A FATHER-OF-THREE will try to set a new world record by playing rugby in the North Pole – after trekking almost 100 miles to get there.

James Harding, 40, of Piltdown, near Uckfield, is part of a team hoping to raise £500,000 for charity and play a game of rugby further north than anyone ever has before.

The investment director is now training, including dragging tyres around the garden and learning to ward off polar bears, before the mission in April.

“I can do my utmost to get myself in the best shape physically,” he said, “but you don’t know how you will react mentally.”

Mr Harding is among a team of 15 – including former rugby England internationals – who plan to trek to the 1996-certified magnetic North Pole, then play a game of seven-a-side rugby.

The Arctic Rugby Challenge is the most extreme challenge yet organised by – and in aid of – rugby charity Wooden Spoon, which helps disadvantaged children and young people.

It is sponsored by LMAX Exchange and Mr Harding’s employer, Quilter Cheviot. It is also being supported in Sussex by Cumnor House School in Haywards Heath and Caffyns Land Rover in Lewes.

Mr Harding, who hopes to individually raise £50,000, said: “It should be amazingly fulfilling once we’ve made it and the thought of the brilliant causes which will benefit from the money will be enough to keep us going.”

He said his children Isobel, nine, Amelia, seven, and Harry, three, think it will be a “wonderful adventure” for their father, who is a keen rugby player.

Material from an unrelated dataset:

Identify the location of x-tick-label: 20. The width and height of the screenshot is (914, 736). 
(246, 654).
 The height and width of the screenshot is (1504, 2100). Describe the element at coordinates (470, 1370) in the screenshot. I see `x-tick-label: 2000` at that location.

Led by leading adventurer Jock Wishart, the men, including former rugby stars Tim Stimpson and Ollie Phillips, will pull a 60kg sledge across up to 20 miles of ice a day, starting out from Resolute Bay in north Canada amid temperatures pushing minus 50C.

Former English Rugby Union player Lee Mears will referee the match at the end of their trek, with all players wearing polar kit under their rugby shirts. Mr Harding added: “While we don’t think the cold is going to be such an issue, the biggest problem we have is what we do when we stop – we will have built up a certain temperature and then it suddenly drops.”